Lebih parah lagi, lahan sekolah yang disewakan kini berdiri bangunan permanen ram sawit lengkap dengan cor semen. Jika suatu hari pemerintah melakukan penggusuran, tentu akan timbul polemik ganti rugi yang berpotensi merugikan negara. Anehnya, kepala sekolah mengaku tidak pernah melaporkan hal ini ke pihak aset daerah provinsi, melainkan berjalan sepihak selama delapan tahun.
Praktik ini jelas merusak citra pendidikan negeri. Alih-alih memberi teladan, kepala sekolah justru membuka ruang komersialisasi sekolah. Publik pun bertanya-tanya: siapa sebenarnya yang diuntungkan dari praktik sewa aset sekolah dan pungutan liar ini?

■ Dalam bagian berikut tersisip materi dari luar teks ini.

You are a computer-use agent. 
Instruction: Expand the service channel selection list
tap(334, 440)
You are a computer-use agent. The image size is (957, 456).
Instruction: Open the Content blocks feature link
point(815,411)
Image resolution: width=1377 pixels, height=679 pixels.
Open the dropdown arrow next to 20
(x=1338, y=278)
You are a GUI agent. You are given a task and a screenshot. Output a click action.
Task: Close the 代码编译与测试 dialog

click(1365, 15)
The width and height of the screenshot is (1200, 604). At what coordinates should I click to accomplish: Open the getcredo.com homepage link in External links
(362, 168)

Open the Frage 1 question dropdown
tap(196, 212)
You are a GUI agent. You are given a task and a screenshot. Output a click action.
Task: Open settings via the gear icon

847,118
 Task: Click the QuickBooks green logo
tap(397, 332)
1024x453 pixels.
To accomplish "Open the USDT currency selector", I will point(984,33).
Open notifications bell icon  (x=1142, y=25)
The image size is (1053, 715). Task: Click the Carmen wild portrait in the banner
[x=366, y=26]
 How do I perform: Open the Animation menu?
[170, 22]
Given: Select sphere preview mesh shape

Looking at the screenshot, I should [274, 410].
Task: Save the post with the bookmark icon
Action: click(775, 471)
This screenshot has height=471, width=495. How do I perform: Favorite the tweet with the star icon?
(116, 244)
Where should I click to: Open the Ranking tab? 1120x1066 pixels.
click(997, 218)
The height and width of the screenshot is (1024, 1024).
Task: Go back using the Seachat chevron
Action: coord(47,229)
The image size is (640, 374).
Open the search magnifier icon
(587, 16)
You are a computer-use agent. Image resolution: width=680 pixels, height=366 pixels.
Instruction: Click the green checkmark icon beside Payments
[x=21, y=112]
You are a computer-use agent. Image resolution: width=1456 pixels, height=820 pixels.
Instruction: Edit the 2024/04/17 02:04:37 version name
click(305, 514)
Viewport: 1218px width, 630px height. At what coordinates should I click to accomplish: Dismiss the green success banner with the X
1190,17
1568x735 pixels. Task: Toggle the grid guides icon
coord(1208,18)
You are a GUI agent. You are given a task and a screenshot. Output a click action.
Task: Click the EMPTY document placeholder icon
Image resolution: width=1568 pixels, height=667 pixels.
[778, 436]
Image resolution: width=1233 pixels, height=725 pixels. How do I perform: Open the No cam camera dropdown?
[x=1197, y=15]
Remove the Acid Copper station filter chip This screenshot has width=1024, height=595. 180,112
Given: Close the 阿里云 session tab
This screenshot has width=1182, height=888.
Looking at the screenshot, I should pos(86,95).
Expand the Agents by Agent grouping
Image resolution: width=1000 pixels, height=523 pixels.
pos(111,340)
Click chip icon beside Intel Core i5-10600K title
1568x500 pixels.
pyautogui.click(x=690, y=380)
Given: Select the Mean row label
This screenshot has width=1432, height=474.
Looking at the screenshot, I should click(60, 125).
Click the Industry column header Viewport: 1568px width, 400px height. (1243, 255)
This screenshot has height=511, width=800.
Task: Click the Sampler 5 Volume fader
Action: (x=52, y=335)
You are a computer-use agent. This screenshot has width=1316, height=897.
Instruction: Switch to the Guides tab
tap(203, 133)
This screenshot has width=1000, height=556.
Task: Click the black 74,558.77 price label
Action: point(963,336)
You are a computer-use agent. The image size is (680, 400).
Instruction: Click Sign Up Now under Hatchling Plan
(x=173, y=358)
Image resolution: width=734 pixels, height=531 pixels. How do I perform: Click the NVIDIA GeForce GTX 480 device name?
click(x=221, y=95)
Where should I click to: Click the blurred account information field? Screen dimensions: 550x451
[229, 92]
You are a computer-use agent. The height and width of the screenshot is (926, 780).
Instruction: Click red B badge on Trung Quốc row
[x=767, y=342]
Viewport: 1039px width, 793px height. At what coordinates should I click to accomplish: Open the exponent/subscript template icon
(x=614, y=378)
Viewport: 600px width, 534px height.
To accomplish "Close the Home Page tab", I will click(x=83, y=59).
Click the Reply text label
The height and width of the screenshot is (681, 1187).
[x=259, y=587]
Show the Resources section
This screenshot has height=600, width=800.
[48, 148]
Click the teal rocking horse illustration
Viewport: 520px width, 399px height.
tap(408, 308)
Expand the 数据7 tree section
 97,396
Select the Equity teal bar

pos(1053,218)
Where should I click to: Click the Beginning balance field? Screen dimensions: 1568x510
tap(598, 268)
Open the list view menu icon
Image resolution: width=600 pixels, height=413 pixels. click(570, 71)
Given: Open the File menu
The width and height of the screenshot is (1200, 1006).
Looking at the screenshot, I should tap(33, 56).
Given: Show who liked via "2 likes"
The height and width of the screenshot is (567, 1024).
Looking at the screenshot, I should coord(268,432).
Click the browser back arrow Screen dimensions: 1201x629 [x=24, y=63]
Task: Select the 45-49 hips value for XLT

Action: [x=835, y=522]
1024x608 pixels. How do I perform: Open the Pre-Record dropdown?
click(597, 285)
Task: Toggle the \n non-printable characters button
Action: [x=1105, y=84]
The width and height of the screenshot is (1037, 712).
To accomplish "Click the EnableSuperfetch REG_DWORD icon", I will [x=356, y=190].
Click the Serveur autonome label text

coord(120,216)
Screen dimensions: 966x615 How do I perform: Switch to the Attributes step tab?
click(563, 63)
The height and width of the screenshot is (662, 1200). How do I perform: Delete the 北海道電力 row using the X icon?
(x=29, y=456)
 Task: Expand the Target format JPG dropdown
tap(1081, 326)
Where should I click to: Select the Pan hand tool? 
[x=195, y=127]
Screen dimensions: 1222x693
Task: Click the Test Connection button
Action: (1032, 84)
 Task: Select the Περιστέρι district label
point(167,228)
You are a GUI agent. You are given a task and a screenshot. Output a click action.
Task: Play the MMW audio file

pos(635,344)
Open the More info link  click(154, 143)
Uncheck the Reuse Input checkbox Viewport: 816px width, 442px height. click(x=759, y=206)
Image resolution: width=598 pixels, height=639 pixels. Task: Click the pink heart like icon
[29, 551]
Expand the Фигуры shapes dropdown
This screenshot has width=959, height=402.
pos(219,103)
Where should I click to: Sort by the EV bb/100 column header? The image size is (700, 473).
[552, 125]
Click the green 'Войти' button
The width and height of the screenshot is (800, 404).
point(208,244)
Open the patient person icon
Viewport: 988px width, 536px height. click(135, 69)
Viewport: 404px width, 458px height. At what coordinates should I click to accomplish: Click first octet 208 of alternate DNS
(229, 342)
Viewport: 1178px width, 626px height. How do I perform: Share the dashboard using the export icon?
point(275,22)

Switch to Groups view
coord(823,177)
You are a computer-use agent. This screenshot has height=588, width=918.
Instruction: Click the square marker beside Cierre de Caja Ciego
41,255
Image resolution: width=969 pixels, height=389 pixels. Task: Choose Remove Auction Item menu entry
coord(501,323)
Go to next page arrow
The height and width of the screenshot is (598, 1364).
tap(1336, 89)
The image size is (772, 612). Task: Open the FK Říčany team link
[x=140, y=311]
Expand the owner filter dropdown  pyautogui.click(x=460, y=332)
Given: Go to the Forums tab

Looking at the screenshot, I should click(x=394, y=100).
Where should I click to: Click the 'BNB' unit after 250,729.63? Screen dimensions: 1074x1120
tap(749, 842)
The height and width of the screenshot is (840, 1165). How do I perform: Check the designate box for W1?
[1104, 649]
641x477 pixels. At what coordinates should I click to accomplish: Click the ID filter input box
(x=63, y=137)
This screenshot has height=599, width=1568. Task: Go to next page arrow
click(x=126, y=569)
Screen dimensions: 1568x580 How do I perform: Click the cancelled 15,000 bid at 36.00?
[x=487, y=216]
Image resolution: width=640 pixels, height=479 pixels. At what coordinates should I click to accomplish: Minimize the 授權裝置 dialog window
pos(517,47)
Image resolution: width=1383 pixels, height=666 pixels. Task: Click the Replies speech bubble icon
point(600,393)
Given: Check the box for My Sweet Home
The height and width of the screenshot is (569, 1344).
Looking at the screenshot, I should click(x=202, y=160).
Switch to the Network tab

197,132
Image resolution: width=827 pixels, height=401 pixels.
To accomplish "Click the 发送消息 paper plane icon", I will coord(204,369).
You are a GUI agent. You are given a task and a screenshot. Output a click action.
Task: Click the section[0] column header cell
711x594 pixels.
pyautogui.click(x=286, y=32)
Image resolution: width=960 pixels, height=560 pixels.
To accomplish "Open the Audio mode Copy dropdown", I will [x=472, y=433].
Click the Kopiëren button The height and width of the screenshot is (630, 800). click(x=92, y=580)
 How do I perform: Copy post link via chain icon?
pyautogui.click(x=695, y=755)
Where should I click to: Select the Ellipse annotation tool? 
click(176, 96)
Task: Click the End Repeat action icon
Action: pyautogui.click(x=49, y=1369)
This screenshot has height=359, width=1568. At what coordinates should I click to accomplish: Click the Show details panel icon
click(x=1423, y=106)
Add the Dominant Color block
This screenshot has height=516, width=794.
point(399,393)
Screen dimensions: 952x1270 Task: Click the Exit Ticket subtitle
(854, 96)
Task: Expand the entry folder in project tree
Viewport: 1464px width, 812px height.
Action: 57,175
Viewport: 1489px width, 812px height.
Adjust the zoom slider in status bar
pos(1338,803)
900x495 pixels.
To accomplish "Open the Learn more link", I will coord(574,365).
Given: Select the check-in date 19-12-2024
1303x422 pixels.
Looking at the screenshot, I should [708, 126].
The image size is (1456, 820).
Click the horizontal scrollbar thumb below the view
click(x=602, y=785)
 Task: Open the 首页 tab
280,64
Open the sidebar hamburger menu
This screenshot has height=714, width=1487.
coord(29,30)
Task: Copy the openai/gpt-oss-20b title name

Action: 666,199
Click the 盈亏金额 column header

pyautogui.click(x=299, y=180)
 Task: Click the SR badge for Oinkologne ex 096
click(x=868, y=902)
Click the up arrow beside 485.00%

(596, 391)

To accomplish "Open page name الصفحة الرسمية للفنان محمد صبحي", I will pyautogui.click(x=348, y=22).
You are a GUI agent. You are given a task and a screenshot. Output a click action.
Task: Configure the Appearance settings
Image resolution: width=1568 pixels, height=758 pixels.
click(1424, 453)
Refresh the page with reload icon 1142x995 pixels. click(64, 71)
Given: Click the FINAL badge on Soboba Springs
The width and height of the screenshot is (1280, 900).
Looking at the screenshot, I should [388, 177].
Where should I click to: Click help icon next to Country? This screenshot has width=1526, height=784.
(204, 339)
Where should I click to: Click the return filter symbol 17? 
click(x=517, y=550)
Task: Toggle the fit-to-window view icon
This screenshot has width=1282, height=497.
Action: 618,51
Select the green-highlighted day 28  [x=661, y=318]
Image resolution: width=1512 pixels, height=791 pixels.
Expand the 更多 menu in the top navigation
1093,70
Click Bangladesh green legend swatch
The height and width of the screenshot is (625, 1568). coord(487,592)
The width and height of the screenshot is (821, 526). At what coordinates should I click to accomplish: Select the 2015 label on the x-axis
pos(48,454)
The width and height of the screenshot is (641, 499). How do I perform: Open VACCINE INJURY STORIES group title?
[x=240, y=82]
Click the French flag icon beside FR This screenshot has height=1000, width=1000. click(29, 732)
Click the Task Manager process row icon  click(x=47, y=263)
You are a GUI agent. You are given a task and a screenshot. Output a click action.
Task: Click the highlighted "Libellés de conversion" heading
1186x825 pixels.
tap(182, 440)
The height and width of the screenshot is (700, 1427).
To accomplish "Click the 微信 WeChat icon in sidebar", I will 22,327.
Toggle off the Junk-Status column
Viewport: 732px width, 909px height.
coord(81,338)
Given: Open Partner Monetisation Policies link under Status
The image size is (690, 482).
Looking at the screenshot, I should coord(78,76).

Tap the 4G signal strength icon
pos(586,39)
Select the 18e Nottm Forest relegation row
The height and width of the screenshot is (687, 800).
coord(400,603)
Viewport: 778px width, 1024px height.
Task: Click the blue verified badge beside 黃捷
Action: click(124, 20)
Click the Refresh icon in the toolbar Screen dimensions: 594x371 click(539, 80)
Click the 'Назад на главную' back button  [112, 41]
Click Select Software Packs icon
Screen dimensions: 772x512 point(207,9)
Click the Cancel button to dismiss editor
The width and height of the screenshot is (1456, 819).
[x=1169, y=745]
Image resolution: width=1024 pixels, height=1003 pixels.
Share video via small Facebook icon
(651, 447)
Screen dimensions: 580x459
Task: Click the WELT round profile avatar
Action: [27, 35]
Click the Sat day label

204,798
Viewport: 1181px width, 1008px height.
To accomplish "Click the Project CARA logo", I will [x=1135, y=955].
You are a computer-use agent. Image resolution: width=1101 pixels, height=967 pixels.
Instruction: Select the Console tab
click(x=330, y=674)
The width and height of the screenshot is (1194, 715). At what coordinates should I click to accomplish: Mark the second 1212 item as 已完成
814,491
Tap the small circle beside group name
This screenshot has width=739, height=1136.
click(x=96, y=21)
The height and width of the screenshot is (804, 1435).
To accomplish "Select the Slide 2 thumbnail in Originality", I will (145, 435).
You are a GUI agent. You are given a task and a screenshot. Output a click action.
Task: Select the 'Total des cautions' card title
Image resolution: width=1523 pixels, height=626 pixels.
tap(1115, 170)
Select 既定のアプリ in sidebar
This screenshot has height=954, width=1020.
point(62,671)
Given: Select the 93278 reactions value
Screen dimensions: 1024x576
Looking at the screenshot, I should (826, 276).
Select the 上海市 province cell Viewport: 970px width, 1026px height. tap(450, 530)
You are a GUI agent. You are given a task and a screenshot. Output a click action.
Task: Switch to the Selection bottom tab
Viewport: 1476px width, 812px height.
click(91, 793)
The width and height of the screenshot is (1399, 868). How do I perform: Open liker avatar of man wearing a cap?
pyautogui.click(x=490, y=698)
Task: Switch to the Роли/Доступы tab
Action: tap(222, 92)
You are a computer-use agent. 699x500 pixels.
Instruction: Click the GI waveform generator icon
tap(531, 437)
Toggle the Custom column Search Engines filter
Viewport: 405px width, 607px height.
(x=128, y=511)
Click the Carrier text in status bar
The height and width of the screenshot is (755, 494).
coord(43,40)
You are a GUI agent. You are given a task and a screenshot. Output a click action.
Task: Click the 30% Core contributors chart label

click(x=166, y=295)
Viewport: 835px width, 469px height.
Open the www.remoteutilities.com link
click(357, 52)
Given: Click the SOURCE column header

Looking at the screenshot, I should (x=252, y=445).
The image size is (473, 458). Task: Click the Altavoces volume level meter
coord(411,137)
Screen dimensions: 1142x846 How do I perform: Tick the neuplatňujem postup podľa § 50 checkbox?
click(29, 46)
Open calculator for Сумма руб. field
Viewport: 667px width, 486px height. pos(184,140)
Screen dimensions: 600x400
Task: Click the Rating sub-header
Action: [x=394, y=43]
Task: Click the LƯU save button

Desakan agar Kepala Dinas Pendidikan Provinsi Jambi segera turun tangan pun semakin kuat. AW diminta dipanggil dan diperiksa, bahkan bila perlu diberi sanksi tegas sesuai aturan yang berlaku. Jika tidak, kepercayaan masyarakat terhadap dunia pendidikan negeri di Tebo akan makin terkikis.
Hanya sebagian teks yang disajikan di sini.